● Kaynak Metin
----
Konuya kaldığım yerden devam ediyorum.
-Haksız kazanç sonucu elde edilmiş refahın, gelmesi uygun görülmüş bir azabın habercisi olduğuna ve bu nedenle imrenilmemesi gerektiği Hud-84’ncü ayette açıklanmaktadır.
Hud-84. Medyen kavmine de kardeşleri Şuayb’ı elçi olarak görevlendirdik. Şuayb kavmine dedi ki: “Ey kavmim, Allah’a ibad edin, sizin Allah’tan başka ilahınız yoktur. Ölçüyü, tartıyı eksik yapmayın. Sizi refah içinde görüyorum. Ama haksız kazançla sağlamış olduğunuz bu refahınızın, sizi çepeçevre saran bir azabın habercisi olmasından da korkuyorum”.
-Haksız kazanca, diğer bir ifade ile hak gaspına yol açmamak üzere adaletli davranılması gerektiği vurgulanır.
A’raf-29. Ey Peygamber! De ki: “Benim Rabbim hakkın dağıtımında adaleti buyurur. Siz de her mescitte ve tüm içtenliğinizle Allah’ı anma ve Kur’an’ı anlayarak öğrenme toplantısında, insanları sadece gerçek dini buyruklara uymaları için davet edin /uyarın. Allah’ın sizi davet etmiş olduğu gibi.
----
● Bir derlemeden saklanan öğeler
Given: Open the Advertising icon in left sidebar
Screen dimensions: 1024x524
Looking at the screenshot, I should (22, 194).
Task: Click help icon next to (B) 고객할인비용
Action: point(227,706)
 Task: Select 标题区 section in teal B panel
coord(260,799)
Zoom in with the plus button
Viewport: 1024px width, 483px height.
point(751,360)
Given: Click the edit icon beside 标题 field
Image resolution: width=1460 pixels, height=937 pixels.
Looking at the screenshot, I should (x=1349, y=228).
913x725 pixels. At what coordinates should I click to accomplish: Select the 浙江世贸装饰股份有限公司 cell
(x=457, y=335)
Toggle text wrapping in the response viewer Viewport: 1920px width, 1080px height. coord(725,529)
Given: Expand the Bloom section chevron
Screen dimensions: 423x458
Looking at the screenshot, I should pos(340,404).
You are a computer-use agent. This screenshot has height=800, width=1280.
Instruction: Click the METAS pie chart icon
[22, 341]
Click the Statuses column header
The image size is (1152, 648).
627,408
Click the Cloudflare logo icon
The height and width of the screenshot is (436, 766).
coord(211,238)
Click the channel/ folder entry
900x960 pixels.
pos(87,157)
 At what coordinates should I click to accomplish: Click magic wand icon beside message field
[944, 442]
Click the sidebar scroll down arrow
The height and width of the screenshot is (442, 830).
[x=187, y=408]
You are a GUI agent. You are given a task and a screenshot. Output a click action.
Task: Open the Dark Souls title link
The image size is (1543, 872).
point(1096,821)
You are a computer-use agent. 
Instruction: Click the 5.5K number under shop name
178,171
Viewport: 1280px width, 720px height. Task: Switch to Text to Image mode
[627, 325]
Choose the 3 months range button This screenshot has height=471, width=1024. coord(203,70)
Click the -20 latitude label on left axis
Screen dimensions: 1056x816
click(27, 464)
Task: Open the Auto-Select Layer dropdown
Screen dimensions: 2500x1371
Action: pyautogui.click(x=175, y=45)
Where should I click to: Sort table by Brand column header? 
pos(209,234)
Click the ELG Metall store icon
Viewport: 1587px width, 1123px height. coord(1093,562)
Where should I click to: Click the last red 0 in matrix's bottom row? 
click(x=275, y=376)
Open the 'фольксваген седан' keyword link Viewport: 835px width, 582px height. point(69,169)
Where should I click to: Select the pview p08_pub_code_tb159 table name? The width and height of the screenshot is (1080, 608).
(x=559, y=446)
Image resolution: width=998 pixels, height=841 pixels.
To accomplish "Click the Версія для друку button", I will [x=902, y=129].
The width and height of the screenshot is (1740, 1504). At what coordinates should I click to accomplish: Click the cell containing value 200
----
● Yazılı Yönerge 1
Kaynak metindeki "Medyen kavmine de kardeşleri Şuayb’ı elçi olarak görevlendirdik." cümlesini İngilizceye çevirin.
● Yazılı Yönerge 2
Kaynak metne göre aşağıdaki soruları yanıtlayın.
(a) Medyen kavmine elçi olarak kim görevlendirilmiştir?
(b) Şuayb, kavmine neleri eksik yapmamalarını söyler?
(c) A’raf-29’a göre Rab, hakkın dağıtımında neyi buyurur?
● Yazılı Yönerge 3
Kaynak metinde adı geçen sure, kişi, topluluk ve kitap adlarını metindeki sırasıyla ve türlerini belirterek yazın.

● Yazılı Yanıt 1
To the people of Midian, too, We appointed their brother Shuayb as a messenger.

● Yazılı Yanıt 2
(a) Şuayb.
(b) Ölçüyü ve tartıyı.
(c) Adaleti.

● Yazılı Yanıt 3
Hud (sure)
Medyen kavmi (topluluk)
Şuayb (kişi)
A’raf (sure)
Kur’an (kitap)